[What is required] Please provide the entries below again, word for word.

[Collected data entries]

---------------

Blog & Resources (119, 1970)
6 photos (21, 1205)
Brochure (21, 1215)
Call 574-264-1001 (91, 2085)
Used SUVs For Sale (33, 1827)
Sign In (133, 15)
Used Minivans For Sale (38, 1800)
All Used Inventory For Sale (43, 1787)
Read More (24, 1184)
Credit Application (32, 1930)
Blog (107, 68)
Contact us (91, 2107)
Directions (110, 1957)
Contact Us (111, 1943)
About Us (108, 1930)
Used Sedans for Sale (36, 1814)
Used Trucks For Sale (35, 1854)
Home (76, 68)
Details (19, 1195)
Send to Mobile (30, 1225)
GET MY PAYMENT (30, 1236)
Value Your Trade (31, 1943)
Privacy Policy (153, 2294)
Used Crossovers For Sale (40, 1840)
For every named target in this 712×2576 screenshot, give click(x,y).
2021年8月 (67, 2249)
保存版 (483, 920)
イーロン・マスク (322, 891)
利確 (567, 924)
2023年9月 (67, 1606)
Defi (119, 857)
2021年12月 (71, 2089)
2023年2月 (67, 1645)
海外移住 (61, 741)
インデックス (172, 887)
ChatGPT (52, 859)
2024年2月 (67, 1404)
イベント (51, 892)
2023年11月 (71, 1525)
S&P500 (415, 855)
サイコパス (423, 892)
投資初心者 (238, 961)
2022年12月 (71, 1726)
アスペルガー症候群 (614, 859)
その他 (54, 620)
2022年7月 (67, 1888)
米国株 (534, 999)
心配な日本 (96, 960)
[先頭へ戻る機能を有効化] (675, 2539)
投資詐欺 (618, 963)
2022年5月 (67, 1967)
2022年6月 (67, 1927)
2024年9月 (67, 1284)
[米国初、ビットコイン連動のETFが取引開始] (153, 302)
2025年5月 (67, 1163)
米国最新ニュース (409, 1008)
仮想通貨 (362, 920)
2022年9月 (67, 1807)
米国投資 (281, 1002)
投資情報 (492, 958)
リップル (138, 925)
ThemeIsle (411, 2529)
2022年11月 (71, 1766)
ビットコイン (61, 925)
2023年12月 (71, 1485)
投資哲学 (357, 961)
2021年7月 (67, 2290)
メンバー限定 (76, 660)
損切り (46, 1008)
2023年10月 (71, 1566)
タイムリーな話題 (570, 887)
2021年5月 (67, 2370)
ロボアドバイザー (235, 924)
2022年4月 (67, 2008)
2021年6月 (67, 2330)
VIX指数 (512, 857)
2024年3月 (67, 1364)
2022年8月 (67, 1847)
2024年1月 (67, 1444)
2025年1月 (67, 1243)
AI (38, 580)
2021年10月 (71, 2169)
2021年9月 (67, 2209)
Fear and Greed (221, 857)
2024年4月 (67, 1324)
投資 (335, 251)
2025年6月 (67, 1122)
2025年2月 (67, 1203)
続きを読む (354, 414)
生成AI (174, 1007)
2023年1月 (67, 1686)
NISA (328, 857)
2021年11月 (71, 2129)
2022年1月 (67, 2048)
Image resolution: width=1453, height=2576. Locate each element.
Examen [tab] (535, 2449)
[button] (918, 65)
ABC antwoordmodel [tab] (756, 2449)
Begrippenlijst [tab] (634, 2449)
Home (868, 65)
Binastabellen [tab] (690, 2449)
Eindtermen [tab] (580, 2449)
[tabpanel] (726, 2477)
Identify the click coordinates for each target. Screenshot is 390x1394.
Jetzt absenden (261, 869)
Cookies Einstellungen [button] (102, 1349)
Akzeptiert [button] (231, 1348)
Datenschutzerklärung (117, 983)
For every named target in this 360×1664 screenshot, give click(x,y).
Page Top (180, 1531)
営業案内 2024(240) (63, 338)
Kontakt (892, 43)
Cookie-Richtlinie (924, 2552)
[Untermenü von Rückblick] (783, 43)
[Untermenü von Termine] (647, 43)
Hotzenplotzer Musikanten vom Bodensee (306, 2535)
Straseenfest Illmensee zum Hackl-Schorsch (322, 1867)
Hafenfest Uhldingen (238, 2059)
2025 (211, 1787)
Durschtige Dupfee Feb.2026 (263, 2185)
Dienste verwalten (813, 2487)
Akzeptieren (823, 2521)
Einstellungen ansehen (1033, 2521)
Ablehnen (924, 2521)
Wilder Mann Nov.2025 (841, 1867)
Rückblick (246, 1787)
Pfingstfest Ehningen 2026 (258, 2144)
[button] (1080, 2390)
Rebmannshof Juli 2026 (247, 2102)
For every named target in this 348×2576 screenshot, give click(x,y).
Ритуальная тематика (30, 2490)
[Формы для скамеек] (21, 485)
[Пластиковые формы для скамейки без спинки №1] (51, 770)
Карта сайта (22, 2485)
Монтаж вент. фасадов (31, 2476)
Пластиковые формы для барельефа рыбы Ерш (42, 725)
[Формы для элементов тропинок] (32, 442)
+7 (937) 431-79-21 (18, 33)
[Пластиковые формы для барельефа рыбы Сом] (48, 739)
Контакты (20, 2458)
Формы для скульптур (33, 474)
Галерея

---------------

[Answer to this exercise]
Blog & Resources (119, 1970)
6 photos (21, 1205)
Brochure (21, 1215)
Call 574-264-1001 (91, 2085)
Used SUVs For Sale (33, 1827)
Sign In (133, 15)
Used Minivans For Sale (38, 1800)
All Used Inventory For Sale (43, 1787)
Read More (24, 1184)
Credit Application (32, 1930)
Blog (107, 68)
Contact us (91, 2107)
Directions (110, 1957)
Contact Us (111, 1943)
About Us (108, 1930)
Used Sedans for Sale (36, 1814)
Used Trucks For Sale (35, 1854)
Home (76, 68)
Details (19, 1195)
Send to Mobile (30, 1225)
GET MY PAYMENT (30, 1236)
Value Your Trade (31, 1943)
Privacy Policy (153, 2294)
Used Crossovers For Sale (40, 1840)
For every named target in this 712×2576 screenshot, give click(x,y).
2021年8月 (67, 2249)
保存版 (483, 920)
イーロン・マスク (322, 891)
利確 (567, 924)
2023年9月 (67, 1606)
Defi (119, 857)
2021年12月 (71, 2089)
2023年2月 (67, 1645)
海外移住 (61, 741)
インデックス (172, 887)
ChatGPT (52, 859)
2024年2月 (67, 1404)
イベント (51, 892)
2023年11月 (71, 1525)
S&P500 (415, 855)
サイコパス (423, 892)
投資初心者 (238, 961)
2022年12月 (71, 1726)
アスペルガー症候群 (614, 859)
その他 (54, 620)
2022年7月 (67, 1888)
米国株 (534, 999)
心配な日本 (96, 960)
[先頭へ戻る機能を有効化] (675, 2539)
投資詐欺 (618, 963)
2022年5月 (67, 1967)
2022年6月 (67, 1927)
2024年9月 (67, 1284)
[米国初、ビットコイン連動のETFが取引開始] (153, 302)
2025年5月 (67, 1163)
米国最新ニュース (409, 1008)
仮想通貨 (362, 920)
2022年9月 (67, 1807)
米国投資 (281, 1002)
投資情報 (492, 958)
リップル (138, 925)
ThemeIsle (411, 2529)
2022年11月 (71, 1766)
ビットコイン (61, 925)
2023年12月 (71, 1485)
投資哲学 (357, 961)
2021年7月 (67, 2290)
メンバー限定 (76, 660)
損切り (46, 1008)
2023年10月 (71, 1566)
タイムリーな話題 (570, 887)
2021年5月 (67, 2370)
ロボアドバイザー (235, 924)
2022年4月 (67, 2008)
2021年6月 (67, 2330)
VIX指数 (512, 857)
2024年3月 (67, 1364)
2022年8月 (67, 1847)
2024年1月 (67, 1444)
2025年1月 (67, 1243)
AI (38, 580)
2021年10月 (71, 2169)
2021年9月 (67, 2209)
Fear and Greed (221, 857)
2024年4月 (67, 1324)
投資 (335, 251)
2025年6月 (67, 1122)
2025年2月 (67, 1203)
続きを読む (354, 414)
生成AI (174, 1007)
2023年1月 (67, 1686)
NISA (328, 857)
2021年11月 (71, 2129)
2022年1月 (67, 2048)
Image resolution: width=1453, height=2576. Locate each element.
Examen [tab] (535, 2449)
[button] (918, 65)
ABC antwoordmodel [tab] (756, 2449)
Begrippenlijst [tab] (634, 2449)
Home (868, 65)
Binastabellen [tab] (690, 2449)
Eindtermen [tab] (580, 2449)
[tabpanel] (726, 2477)
Identify the click coordinates for each target. Screenshot is 390x1394.
Jetzt absenden (261, 869)
Cookies Einstellungen [button] (102, 1349)
Akzeptiert [button] (231, 1348)
Datenschutzerklärung (117, 983)
For every named target in this 360×1664 screenshot, give click(x,y).
Page Top (180, 1531)
営業案内 2024(240) (63, 338)
Kontakt (892, 43)
Cookie-Richtlinie (924, 2552)
[Untermenü von Rückblick] (783, 43)
[Untermenü von Termine] (647, 43)
Hotzenplotzer Musikanten vom Bodensee (306, 2535)
Straseenfest Illmensee zum Hackl-Schorsch (322, 1867)
Hafenfest Uhldingen (238, 2059)
2025 (211, 1787)
Durschtige Dupfee Feb.2026 (263, 2185)
Dienste verwalten (813, 2487)
Akzeptieren (823, 2521)
Einstellungen ansehen (1033, 2521)
Ablehnen (924, 2521)
Wilder Mann Nov.2025 (841, 1867)
Rückblick (246, 1787)
Pfingstfest Ehningen 2026 (258, 2144)
[button] (1080, 2390)
Rebmannshof Juli 2026 (247, 2102)
For every named target in this 348×2576 screenshot, give click(x,y).
Ритуальная тематика (30, 2490)
[Формы для скамеек] (21, 485)
[Пластиковые формы для скамейки без спинки №1] (51, 770)
Карта сайта (22, 2485)
Монтаж вент. фасадов (31, 2476)
Пластиковые формы для барельефа рыбы Ерш (42, 725)
[Формы для элементов тропинок] (32, 442)
+7 (937) 431-79-21 (18, 33)
[Пластиковые формы для барельефа рыбы Сом] (48, 739)
Контакты (20, 2458)
Формы для скульптур (33, 474)
Галерея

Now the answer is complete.